HL Deb 04 November 2002 vol 640 cc474-5

2.44 p.m.

Countess of Mar asked Her Majesty's Government:

Whether proceedings under the Children Act 1989 are appropriate where children are known to be suffering from professionally diagnosed organic illnesses.

The Parliamentary Under-Secretary of State, Department of Health (Lord Hunt of Kings Heath)

My Lords, under Part IV of the Act, local authorities will make an application to court for an order only where they are satisfied that the child concerned is suffering, or is likely to suffer, significant harm. In some cases where proceedings are appropriate, the children concerned may be suffering from a professionally diagnosed organic illness.

The Countess of Mar

My Lords, I thank the Minister for that reply, which is exactly in line with what I expected. He will recall that for the past four years I have been drawing individual cases to his attention by letter and highlighting more general cases in Starred and Unstarred Questions in your Lordships' House. At his request, on 15th January this year I wrote to his friend Jacqui Smith MP in the Department of Health. It took her until 22nd October to tell me that the social workers had discharged their statutory duties and to tell me many facts that I knew already.

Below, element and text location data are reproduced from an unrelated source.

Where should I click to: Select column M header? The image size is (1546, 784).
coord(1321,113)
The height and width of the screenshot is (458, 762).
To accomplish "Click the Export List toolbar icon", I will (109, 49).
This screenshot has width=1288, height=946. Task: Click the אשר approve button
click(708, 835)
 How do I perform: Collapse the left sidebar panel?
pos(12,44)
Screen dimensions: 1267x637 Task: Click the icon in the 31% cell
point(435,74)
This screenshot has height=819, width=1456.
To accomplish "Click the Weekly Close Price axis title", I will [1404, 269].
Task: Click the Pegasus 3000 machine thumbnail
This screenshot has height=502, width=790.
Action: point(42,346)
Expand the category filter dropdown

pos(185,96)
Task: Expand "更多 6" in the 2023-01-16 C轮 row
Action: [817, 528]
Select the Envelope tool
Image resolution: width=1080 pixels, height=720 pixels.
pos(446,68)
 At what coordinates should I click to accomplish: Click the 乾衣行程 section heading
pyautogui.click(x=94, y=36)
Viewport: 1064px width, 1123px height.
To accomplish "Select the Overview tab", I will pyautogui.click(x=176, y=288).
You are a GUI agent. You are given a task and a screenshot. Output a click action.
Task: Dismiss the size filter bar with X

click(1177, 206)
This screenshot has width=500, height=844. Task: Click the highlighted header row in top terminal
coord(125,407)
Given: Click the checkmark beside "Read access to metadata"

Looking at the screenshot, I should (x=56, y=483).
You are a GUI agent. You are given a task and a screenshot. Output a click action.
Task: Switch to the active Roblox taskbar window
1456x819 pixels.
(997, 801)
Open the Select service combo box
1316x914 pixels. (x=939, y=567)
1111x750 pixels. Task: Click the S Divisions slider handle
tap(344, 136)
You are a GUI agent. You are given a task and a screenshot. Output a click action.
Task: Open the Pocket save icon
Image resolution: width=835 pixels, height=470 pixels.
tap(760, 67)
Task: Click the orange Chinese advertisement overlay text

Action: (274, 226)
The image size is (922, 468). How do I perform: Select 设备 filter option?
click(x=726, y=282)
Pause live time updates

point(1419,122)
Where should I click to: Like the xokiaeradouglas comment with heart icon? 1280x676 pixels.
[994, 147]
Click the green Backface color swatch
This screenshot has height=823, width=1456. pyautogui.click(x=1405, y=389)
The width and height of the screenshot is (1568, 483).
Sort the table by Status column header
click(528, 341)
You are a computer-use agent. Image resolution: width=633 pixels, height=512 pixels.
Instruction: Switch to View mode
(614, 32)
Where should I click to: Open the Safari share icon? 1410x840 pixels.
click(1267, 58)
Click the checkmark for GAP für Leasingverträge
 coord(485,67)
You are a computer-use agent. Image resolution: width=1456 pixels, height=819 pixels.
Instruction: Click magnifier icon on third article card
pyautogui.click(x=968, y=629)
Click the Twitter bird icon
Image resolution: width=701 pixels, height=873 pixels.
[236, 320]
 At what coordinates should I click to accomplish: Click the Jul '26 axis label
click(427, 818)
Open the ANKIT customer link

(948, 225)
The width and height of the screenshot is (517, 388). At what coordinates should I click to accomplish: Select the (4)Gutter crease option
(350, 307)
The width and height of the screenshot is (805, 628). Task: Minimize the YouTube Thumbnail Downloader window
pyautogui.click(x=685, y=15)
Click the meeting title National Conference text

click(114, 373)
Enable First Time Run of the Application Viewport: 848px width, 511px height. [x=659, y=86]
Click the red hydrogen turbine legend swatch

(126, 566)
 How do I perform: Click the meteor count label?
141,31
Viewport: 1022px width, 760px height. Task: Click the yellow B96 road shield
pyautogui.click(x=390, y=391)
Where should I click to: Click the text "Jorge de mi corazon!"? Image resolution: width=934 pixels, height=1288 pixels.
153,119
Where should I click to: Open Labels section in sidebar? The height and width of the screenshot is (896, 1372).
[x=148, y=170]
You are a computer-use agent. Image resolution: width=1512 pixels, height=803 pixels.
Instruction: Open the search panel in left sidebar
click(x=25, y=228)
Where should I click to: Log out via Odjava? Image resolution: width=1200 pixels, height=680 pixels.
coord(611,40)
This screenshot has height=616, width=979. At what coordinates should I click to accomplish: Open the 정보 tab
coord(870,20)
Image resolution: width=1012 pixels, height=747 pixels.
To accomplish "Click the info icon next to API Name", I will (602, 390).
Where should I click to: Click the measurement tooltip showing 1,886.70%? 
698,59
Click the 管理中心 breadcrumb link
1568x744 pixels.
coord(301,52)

I find it appalling that the Department of Health seems unable to grasp the fact that aggrieved parents have sought out Members of the House of Lords to have their problems highlighted and, it is to be hoped, settled. I sent the department a list of 10 parents, none of whom was asked about the problem. Is it not time that parents were spoken to? Will the Minister look at the problem and find out what is going on with social services?

Lord Hunt of Kings Heath

My Lords, I regret that it took a lengthy time to respond to the concerns of the noble Countess. She gave details of 16 children. Time and care had to be taken to ask the relevant local authorities for their views. We have made a judgment that the proper procedures were followed. It would be inappropriate for my department to talk directly to parents. It cannot be appropriate for Ministers or officials to intervene in individual cases; nor would it be appropriate for them to comment on such cases, especially those that have been the subject of court proceedings. Our responsibility is to ensure that local authorities carried out the proper procedures, and they did.

Earl Howe

My Lords, does the Minister agree that one of the main aims of social workers in this field should be to provide help and support to families who need it? Is he satisfied that in cases such as those cited by the noble Countess, families are being properly listened to rather than being put immediately under a pall of suspicion by social workers? Should not social workers and social services assessments take seriously and address themselves fully to the concerns expressed by parents?

Lord Hunt of Kings Heath

My Lords, parents' views must be made known in any childcare proceedings. But I refer the noble Earl to the comments of the Chief Medical Officer's working group on the illness CFS/ ME, which is very relevant to this Question. It concluded that evidence that is clearly suggestive of harm needs to be obtained before convening child protection procedures or initiating care proceedings in a family court. It also makes the point that social services should be made aware that medical opinion in the field of CFS/ME is divided and that consideration should be given to obtaining further opinion from an expert medical practitioner with specialist knowledge of the illness.